Mr Davies said administering the huge demand for help has dramatically increased council workload: “Dealing with DHP applications is like dealing with a totally separate benefit scheme. It’s shifted everything from statutory to discretionary, [so] it’s a huge burden of administration.”
The Welsh government has acknowledged the extra workload created by welfare reform, allocating an additional £1.3million to local authorities to help with the extra administrative burden of the bedroom tax. In Scotland the bedroom tax has been effectively abolished after the devolved government announced it would subsidise the extra cost.
Shadow Work and Pensions secretary Rachel Reeves said: “This is further evidence the tax has been a complete disaster for ¬thousands of people.”
The tax was intended to tackle under-occupancy in local-authority housing by docking housing benefit for “spare” rooms, forcing people to move to smaller properties. However, figures published today (SAT) show the number of households affected by the charge has only fallen 15 per cent since it was introduced. Nearly six out of seven affected households have been unable to avoid a cut in rent support, as a chronic shortage of housing means there are no smaller properties for them to move to.
In some areas the number subject to the bedroom tax has actually increased. In New Forest and Arun District Councils the number of households impacted by the reduction in housing benefit is up 25 per cent.
Councillor Sharon Taylor, Chair of the Local Government Association’s Finance Panel, said: “In many areas welfare reform is not encouraging people to downsize because opportunities to cut costs are severely limited by a lack of affordable accommodation. Unless more is done to build homes, households will increasingly be pushed into financial hardship and we will see a huge rise in the number of people going to their councils asking for help to make ends meet.”

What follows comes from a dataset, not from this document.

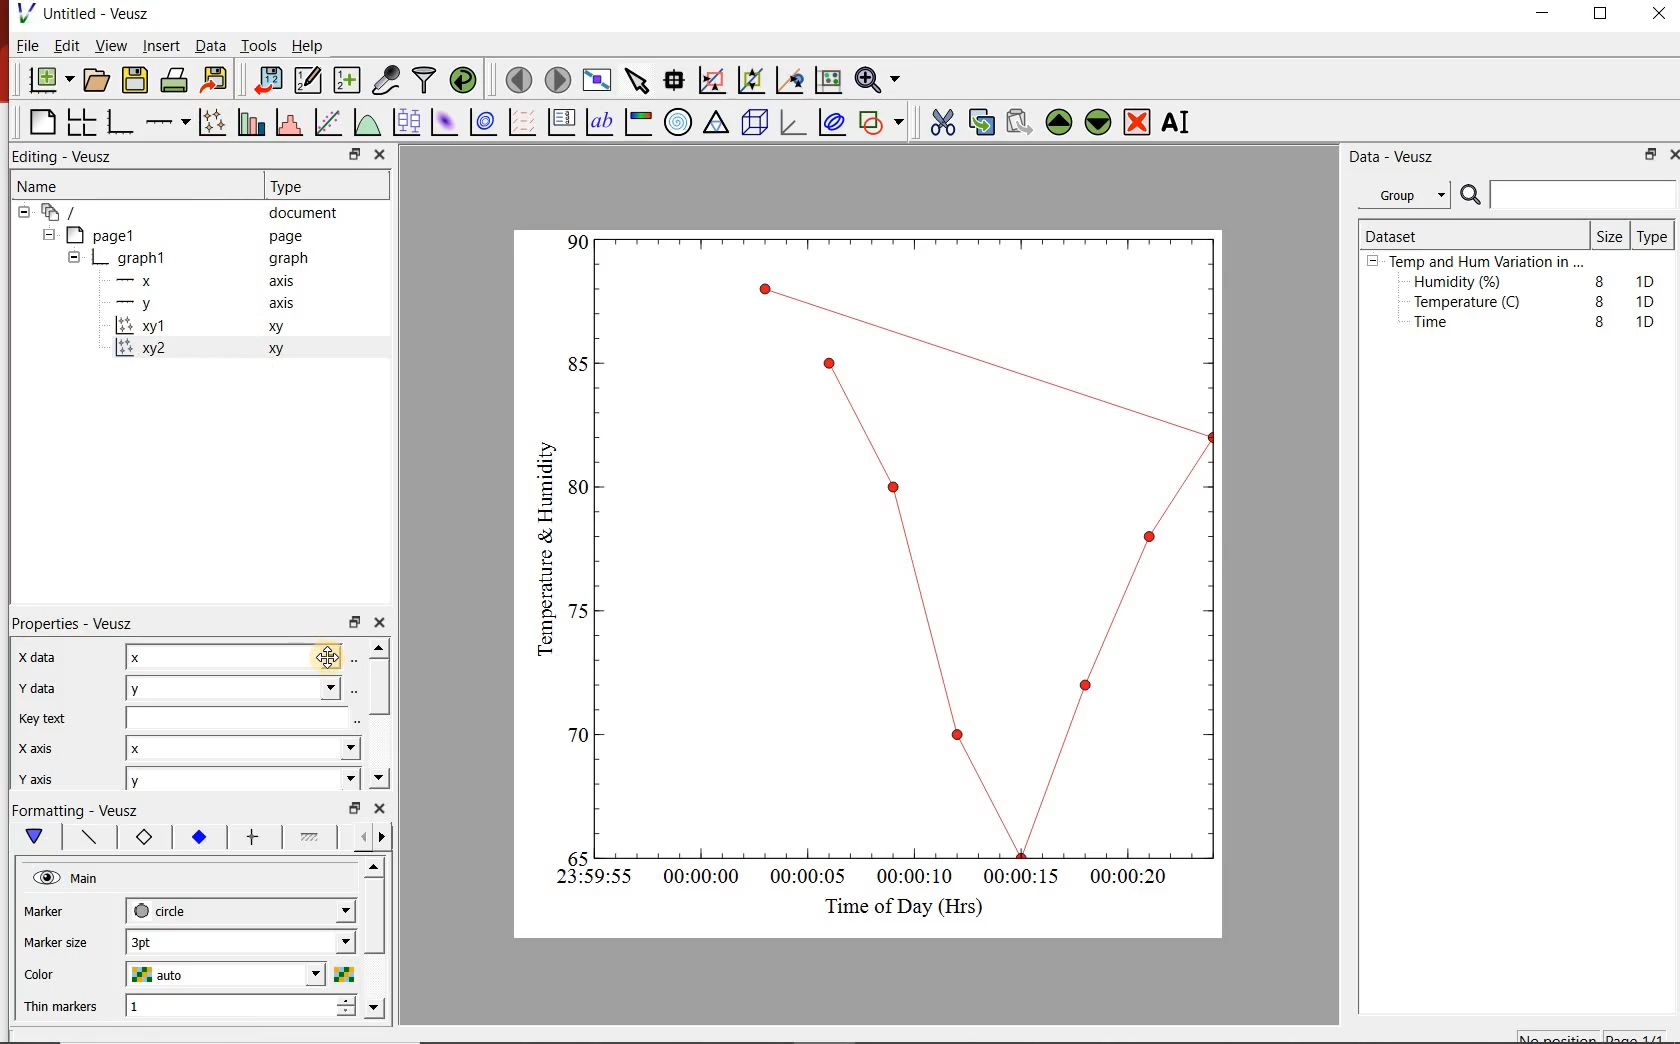  I want to click on reload linked datasets, so click(463, 81).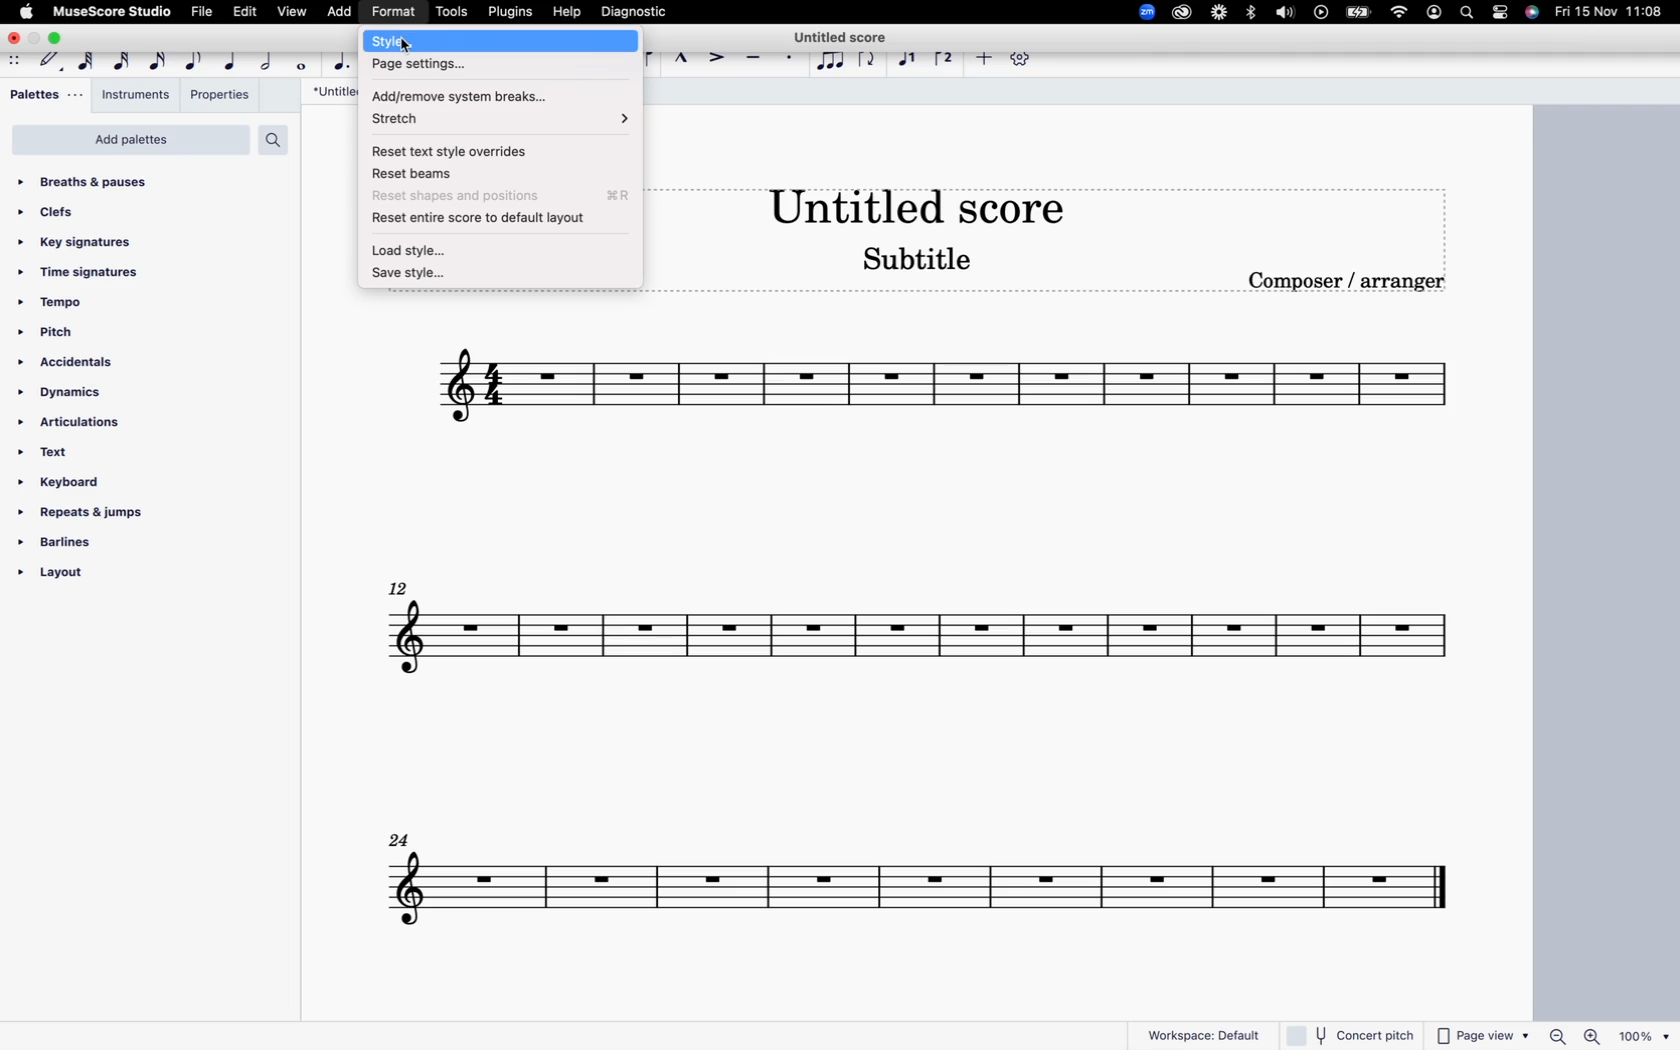  Describe the element at coordinates (832, 60) in the screenshot. I see `tuplet` at that location.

She added: “We are seeing that demand for help from Discretionary Housing Payments is significantly outstripping the money the Government has made available to councils to mitigate the changes in some areas. This will have a significant impact on local government budgets, which are already stretched to breaking point by the deepest cuts in the public sector.”
A DWP spokesman said: “Our reforms are necessary to restore fairness to the benefits system and make a better use of social housing. We are saving the taxpayer £1m a day, but we have given councils £345m since reforms came in last year to support vulnerable groups – including £20m of top-up funds that only a quarter of local authorities bid for.

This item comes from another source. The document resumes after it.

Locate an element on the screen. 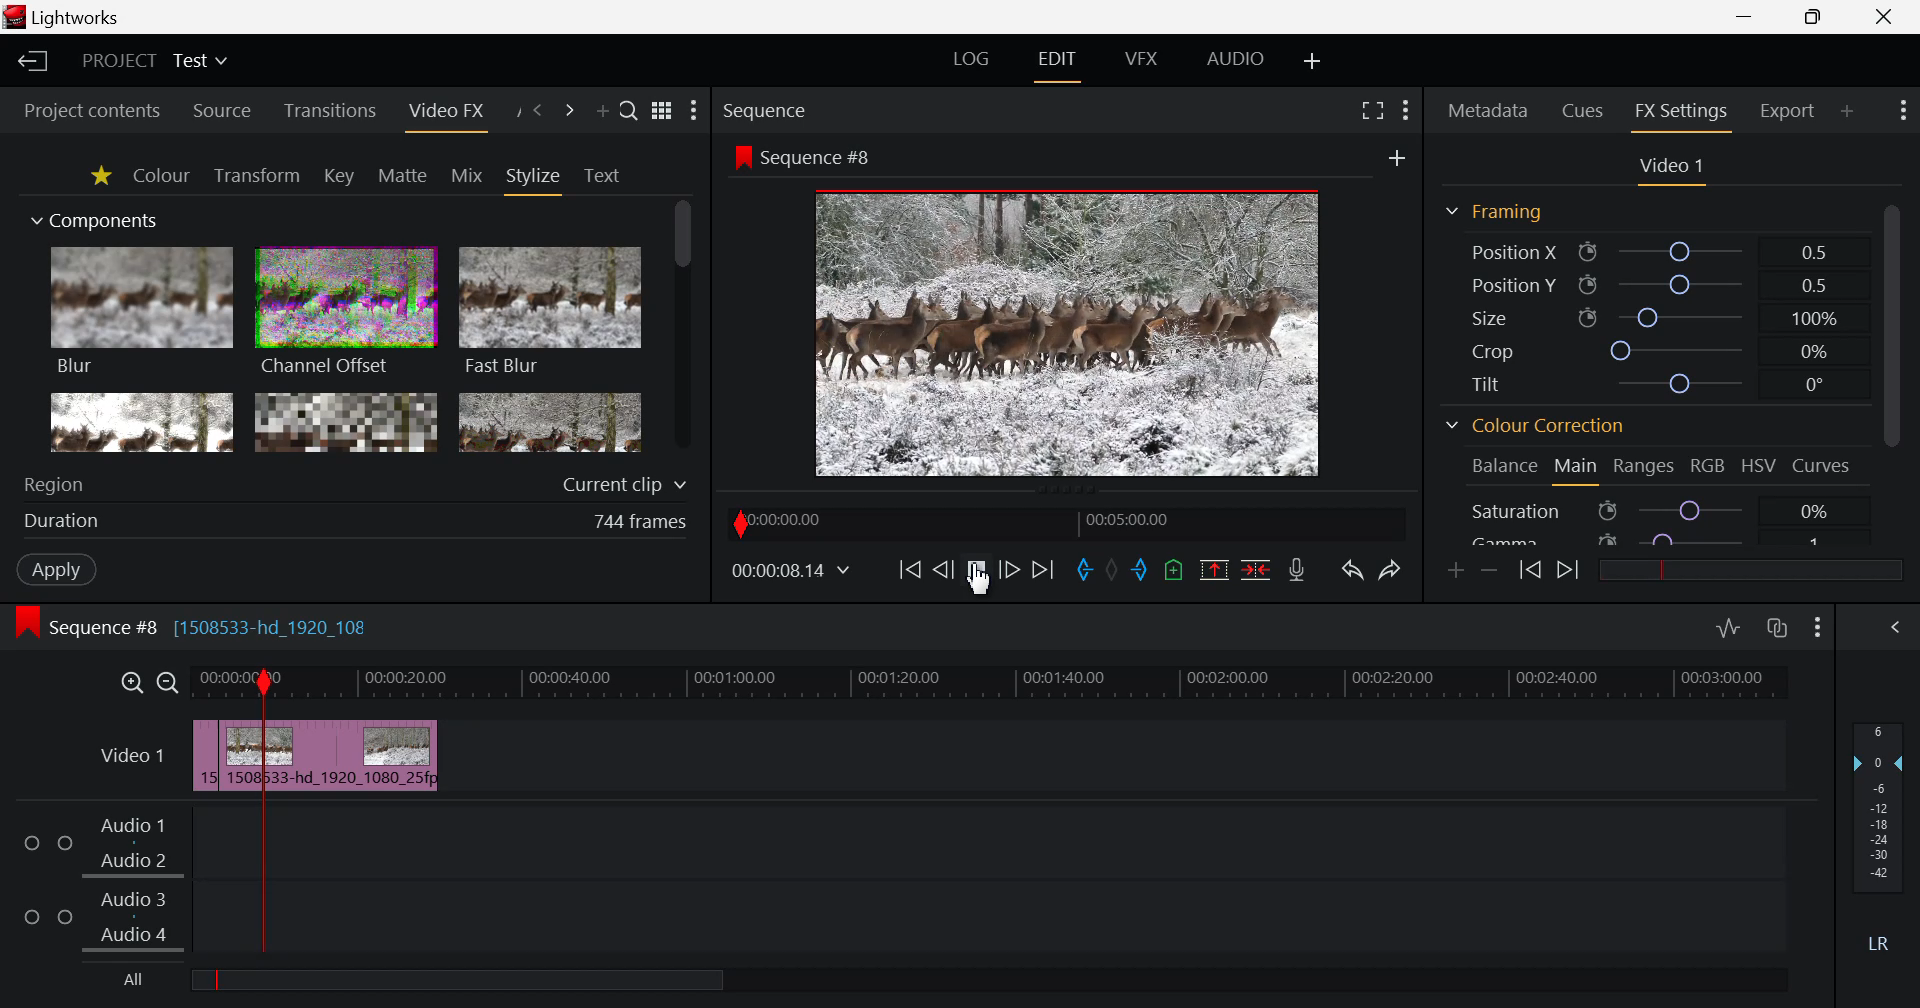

“These figures suggest this funding is working well, with the vast majority of councils spending less than 90 per cent of cash with just a month before the end of the year.”

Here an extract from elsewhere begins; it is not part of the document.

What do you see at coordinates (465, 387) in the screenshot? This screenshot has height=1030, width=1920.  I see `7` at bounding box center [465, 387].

Case study: Single and unaware of risks of accepting a two-bedroom home
Carole O’Keefe, 45, from Leeds
“I was about £300 in arrears that were entirely caused by the £9 a week bedroom tax I couldn’t pay before I finally got discretionary housing payment. I got a lot of threatening letters which scared me witless. It got as far as a notice of intended repossession order.
I was a victim of a house fire three years ago and was in hospital for a time and made homeless. It was an arson attack and I wasn’t insured so I lost all my possessions and the house I co-owned with my ex-husband.
I live alone but the council offered me a two bedroom flat in a high rise and I didn’t know at that point that the bedroom tax was coming in so I took it. Now I’m on the housing exchange list and keep applying for one bedroom properties but nothing has come forward, so I have no choice.
I’ve been out of work intermittently for the last five years and on job seeker’s allowance. I worked for 22 years, first in insurance and then in debt recovery. Now I’m training to use that experience to help people.
The DHP I was given has run out now and I’ve had to fill out another form for a new one. I’ve handed it in so it’s a waiting game again now.”